== PROVIDED PASSAGE

Highway congestion frustrates trucking's ability to provide precise and reliable scheduling. Unreliability is costly because it requires manufacturers and retailers to carry buffer stock, reducing an efficient "just-in-time" logistics strategy to a "just-in-case" strategy.32 Highway congestion is particularly pronounced in major urban areas that contain important freight hubs such as ports, airports, border crossings, and rail yards. As identified by DOT, the 25 most congested segments for trucks are generally urban Interstate Highway interchanges.33 Five of the 25 most congested segments are in Houston. A trucking industry study estimates that 87% of the total costs of congestion for trucks is concentrated on 17% of the National Highway System.34 One difficulty in addressing infrastructure pinchpoints is that much of the benefit may flow to distributors and manufacturers located outside the state where the congestion occurs.
Diverting truck freight to rail and water modes is one possible means of mitigating congestion. While some long-distance truck freight has been shifted to rail, there are economic and policy obstacles to diverting truck freight to water, and short-distance rail freight is relatively costly. Although some industrial plants and warehouses continue to have direct rail service, in general railroads have shaped their networks to provide high-frequency service between rail yards, relying on trucks to move the freight between the rail yard and customer premises.
In corridors with sufficient cargo volume, railroads are cost-competitive with trucks in moving trailers and containers for distances exceeding 500 miles. Freight rail congestion has been episodic. In 2014, a boom in movements of crude oil from North Dakota, combined with a bumper harvest and a residual backlog of shipments stemming from the severe winter of 2013-2014, caused delays in rail service in the Upper Midwest that reverberated across the nation.35 As a result of this experience, the STB requires railroads to report weekly on their performance nationally, and in Chicago particularly, so that service levels can be monitored.36
Railroads generally have room to increase capacity and reduce congestion by adding parallel tracks over much of their networks in rural areas. However, they face constraints in expanding their terminals in urban areas. The increasing popularity of intercity and commuter passenger rail services has placed additional demands on rail infrastructure. Some railroad operators have received federal, state, or local government support for infrastructure improvements that also benefit freight service in return for hosting more passenger trains.

====

## TASKS TO CARRY OUT
**a)** In the passage on freight congestion, how many of the 25 most congested highway segments for trucks are in Houston?
**b)** Extend the passage on freight congestion by writing what would come next after its final sentence.

== DATASET CONTENT

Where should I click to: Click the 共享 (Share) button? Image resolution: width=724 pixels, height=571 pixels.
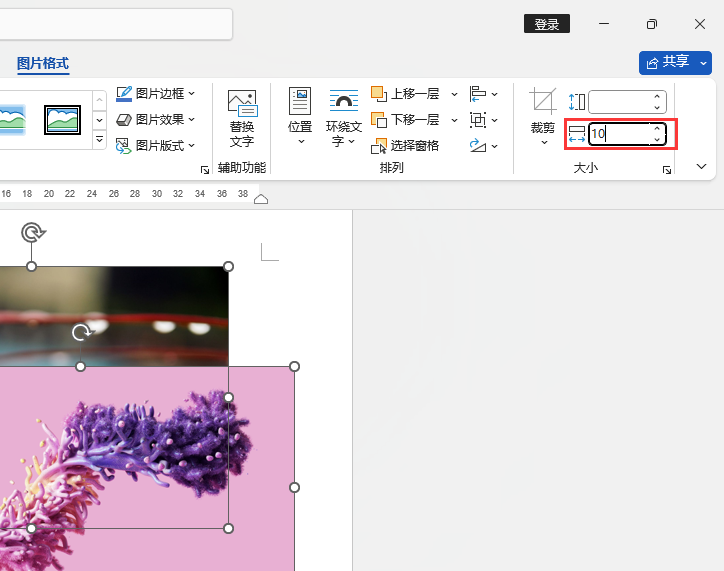point(668,62)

====

## RESPONSE LIST
**a)** Five of them are in Houston.

**b)**
As Figure 2 indicates, domestic waterborne ton-miles have decreased by nearly 50% from 1980 through 2016. As the figure indicates, the decline is mostly in coastal shipping, which, in terms of ton-miles, is now about a quarter of what it was in 1980. Shipping on the Great Lakes and the inland rivers has been comparatively stable. At least a third of the decline in coastal shipping can be explained by a decrease in the amount of Alaska crude oil shipped to Washington and California refineries.37 However, excluding Alaska oil, coastwise shipping tonnage today is about 45% less than it was in the mid-1970s, before shipments of Alaska oil began. The decline of waterborne shipping shown in Figure 2 pertains only to domestic commerce. Waterborne shipping has maintained its market share relative to truck and rail in moving freight to and from Canada and Mexico. The volume of U.S. overseas commerce carried by ship has increased 60% since 1980. Very little U.S. international maritime trade is carried out by U.S.-built or U.S.-crewed vessels.38
Source: Bureau of Transportation Statistics, National Transportation Statistics, Table 1-50.
Notes: Lakewise is shipping on the Great Lakes. Internal is shipping on inland rivers. More recent data not available.
Ships are a transportation mode capable of providing lower-cost alternatives to overland transport. Their inherent economy stems from being able to carry more cargo per trip, not incurring the cost of maintaining rights-of-way,39 and having fewer limitations on cargo dimensions and weight. Despite these cost advantages, coastal shipping is typically not price-competitive with railroads and trucks in the United States. Most coastal shipping services link the U.S. mainland with Alaska, Hawaii, and Puerto Rico on routes where land modes are not an option, or deliver fuel to Florida and New England on routes where pipeline service is not available.40
The requirement that coastal shipping be conducted in vessels that meet Jones Act requirements, including U.S. construction, at least 75% ownership by U.S. citizens, and crews comprising mainly U.S. citizens, may be waived if deemed "necessary in the interest of national defense." Such waivers were granted temporarily after hurricanes Harvey, Irma, and Maria in September 2017. In May 2018, the Office of Management and Budget sought public comment "on how existing agency requirements affecting the maritime sector can be modified or repealed to increase efficiency, reduce or eliminate unnecessary or unjustified regulatory burdens, or simplify regulatory compliance while continuing to meet statutory missions."41 No further information has been issued since the comment period closed in July 2018.
Seagoing barges are more prevalent than ships in U.S. coastal service because they cost less to build and, due to Coast Guard regulations governing manning of vessels, require one-third to one-half the number of crew. Due to such cost differences, some domestic routes are served by barges instead of ships. In the 1980s, ships carried about 70% of domestic coastwise tonnage and barges carried 30%, but since then there has been a steady decline in coastwise ship tonnage, while coastwise barge tonnage has remained relatively stable (Figure 3).
Operating at slower speeds than ships, barges can operate economically only over shorter distances. As a result, the average haul in coastwise service has declined from around 2,000 miles in the 1980s to less than 1,000 miles today. Barges are also more limited than ships by sea conditions.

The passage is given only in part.